Test sulla pasta: ecco quale pasta comune ha ottenuto il punteggio più basso

Davanti allo scaffale del supermercato, con due pacchi di penne quasi identici in mano, la scelta sembra banale. Poi spunta la domanda che cambia tutto, quale pasta è risultata peggiore in un test comparativo serio?

Il motivo del giudizio più basso

Il punto più delicato riguarda il DON, sigla di deossinivalenolo, una sostanza prodotta da alcuni funghi che possono colpire i cereali. Fa parte delle micotossine, contaminanti monitorati con attenzione perché la normativa europea fissa limiti precisi.

Nel test, il campione Esselunga non bio è risultato vicino al limite di legge di 750 µg/kg per il DON. Questo non significa automaticamente che il prodotto fosse fuori norma, ma spiega perché Altroconsumo abbia dato un giudizio severo e ne abbia sconsigliato l’uso per i bambini fino a 9 anni.
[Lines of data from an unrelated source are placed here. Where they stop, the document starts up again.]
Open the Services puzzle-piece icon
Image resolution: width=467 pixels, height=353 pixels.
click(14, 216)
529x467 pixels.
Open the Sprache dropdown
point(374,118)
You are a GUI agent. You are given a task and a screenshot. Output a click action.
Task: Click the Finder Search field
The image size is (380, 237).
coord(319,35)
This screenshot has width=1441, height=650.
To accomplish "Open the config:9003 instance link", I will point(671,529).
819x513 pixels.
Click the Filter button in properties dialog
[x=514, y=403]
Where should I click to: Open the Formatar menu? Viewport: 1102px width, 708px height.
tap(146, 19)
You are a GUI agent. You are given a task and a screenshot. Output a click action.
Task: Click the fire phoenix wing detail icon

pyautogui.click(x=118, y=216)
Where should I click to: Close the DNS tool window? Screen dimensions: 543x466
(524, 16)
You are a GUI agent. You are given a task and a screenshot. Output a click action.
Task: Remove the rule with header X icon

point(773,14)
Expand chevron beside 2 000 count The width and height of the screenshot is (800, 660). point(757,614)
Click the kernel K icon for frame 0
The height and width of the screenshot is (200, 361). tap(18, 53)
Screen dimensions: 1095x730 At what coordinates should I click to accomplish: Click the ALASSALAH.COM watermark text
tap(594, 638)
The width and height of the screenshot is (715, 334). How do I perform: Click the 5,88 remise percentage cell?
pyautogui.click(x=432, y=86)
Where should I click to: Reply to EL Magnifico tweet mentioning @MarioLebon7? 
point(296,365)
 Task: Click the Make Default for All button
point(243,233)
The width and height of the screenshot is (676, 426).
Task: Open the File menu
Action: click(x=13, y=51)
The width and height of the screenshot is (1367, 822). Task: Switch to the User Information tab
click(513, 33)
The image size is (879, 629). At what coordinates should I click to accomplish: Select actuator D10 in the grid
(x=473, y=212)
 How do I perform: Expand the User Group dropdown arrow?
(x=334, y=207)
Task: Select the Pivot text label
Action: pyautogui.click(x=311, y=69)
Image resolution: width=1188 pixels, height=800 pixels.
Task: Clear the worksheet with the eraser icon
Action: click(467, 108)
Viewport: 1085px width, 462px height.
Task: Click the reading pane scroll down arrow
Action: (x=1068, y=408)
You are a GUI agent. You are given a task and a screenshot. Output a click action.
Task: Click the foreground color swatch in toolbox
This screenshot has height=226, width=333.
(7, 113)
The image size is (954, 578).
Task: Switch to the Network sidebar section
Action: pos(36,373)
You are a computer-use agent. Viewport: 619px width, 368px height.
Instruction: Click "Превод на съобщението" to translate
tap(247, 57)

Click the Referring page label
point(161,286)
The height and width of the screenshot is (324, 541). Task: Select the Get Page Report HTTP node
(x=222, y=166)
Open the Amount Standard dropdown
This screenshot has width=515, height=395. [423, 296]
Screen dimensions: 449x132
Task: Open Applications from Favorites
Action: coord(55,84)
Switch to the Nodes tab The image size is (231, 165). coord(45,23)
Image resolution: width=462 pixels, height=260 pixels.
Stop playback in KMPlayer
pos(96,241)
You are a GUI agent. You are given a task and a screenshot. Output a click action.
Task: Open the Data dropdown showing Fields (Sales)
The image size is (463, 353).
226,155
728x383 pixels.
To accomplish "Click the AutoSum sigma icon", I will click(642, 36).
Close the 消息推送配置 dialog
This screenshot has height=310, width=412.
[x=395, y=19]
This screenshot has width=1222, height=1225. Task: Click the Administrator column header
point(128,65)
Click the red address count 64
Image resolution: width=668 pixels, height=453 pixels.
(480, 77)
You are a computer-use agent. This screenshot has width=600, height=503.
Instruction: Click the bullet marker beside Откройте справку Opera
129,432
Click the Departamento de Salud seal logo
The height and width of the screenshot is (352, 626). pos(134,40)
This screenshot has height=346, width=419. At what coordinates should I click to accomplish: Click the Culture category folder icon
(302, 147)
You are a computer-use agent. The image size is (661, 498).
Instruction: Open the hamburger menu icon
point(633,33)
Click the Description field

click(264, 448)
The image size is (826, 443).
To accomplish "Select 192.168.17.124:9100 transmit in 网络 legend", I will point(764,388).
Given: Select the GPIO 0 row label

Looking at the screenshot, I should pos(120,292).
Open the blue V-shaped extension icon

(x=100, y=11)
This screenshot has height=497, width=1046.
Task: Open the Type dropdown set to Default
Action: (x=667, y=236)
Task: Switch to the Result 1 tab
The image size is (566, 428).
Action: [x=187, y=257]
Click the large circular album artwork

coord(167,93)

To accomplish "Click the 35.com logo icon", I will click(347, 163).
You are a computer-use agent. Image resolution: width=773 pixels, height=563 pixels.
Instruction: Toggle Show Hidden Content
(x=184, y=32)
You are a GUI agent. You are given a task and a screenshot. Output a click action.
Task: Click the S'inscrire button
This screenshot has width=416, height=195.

È una precisazione importante, perché i più piccoli, per peso corporeo e abitudini alimentari, sono spesso considerati più sensibili in queste valutazioni.

Come è stata valutata la pasta

Il test non si è fermato alla sicurezza. Sono stati considerati anche aspetti molto concreti, quelli che chi cucina nota subito appena scola la pasta:

  • gusto
  • contenuto proteico
  • tenuta in cottura
  • affidabilità del tempo indicato in etichetta
  • presenza di ocratossina A, aflatossine e DON

Su ocratossina A e aflatossine il quadro è risultato rassicurante, perché erano assenti in tutti i campioni esaminati. Il DON, invece, compariva in oltre metà dei prodotti, pur restando sotto i limiti legali.

Per chi prepara spesso penne o spaghetti, questo dettaglio non sorprende troppo. Gli appassionati sanno che la qualità percepita non dipende solo dal marchio, ma da un insieme di fattori, grano usato, contenuto proteico, essiccazione e comportamento in pentola.

Chi è andato meglio e dove sono emerse le differenze

Al primo posto si è collocata De Cecco, premiata per la qualità complessiva. In altre aree del test sono emerse differenze interessanti:

  • Giusto Grano ha registrato il contenuto proteico più basso, 10,5%
  • Voiello ha raggiunto il più alto, 14,3%
  • De Cecco, Granoro e Pasta Reggia sono risultate troppo al dente
  • Rummo e Giusto Gusto tendevano invece a scuocere
  • sul gusto, giudizi meno convincenti per Tre Mulini ed Il gusto del grano di Libera Terra

Qui serve una precisazione utile: più proteine non significa automaticamente pasta perfetta, ma in genere un buon livello proteico aiuta la struttura e la tenuta in cottura, soprattutto nelle paste di semola.

Cosa dicono gli altri controlli

Il quadro generale, guardando anche ad altri test recenti, appare in miglioramento. Nelle prove sugli spaghetti del 2026, sempre secondo i dati riportati, il livello medio di DON si sarebbe quasi dimezzato rispetto all’anno precedente, passando da 59 a 32 µg/kg, con tutti i prodotti considerati sicuri. Anche i valori proteici si sono mantenuti su fasce buone, tra 13 e 15%.

Altri controlli indipendenti, come quelli citati su pesticidi e glifosato, mostrano una situazione variabile da lotto a lotto e da anno a anno, ma nel complesso più stabile rispetto al passato. Questo è il motivo per cui i test vanno letti come una fotografia di un momento preciso, non come una sentenza definitiva valida per sempre.

Come scegliere meglio la prossima confezione

Se vuoi fare una scelta più consapevole, controlla tre cose semplici:

  1. origine e tipo di grano, quando indicati chiaramente
  2. proteine, utili per intuire la tenuta
  3. test comparativi recenti, meglio se di associazioni note o laboratori riconosciuti

Quando si tratta di bambini, ha senso essere ancora più prudenti e preferire prodotti che nei test mostrano livelli molto bassi di contaminanti. Alla fine, il pacco più conveniente non è sempre quello da evitare, ma leggere etichetta e risultati aggiornati aiuta a portare in tavola una pasta che non sia solo buona, ma anche più adatta alle esigenze di casa.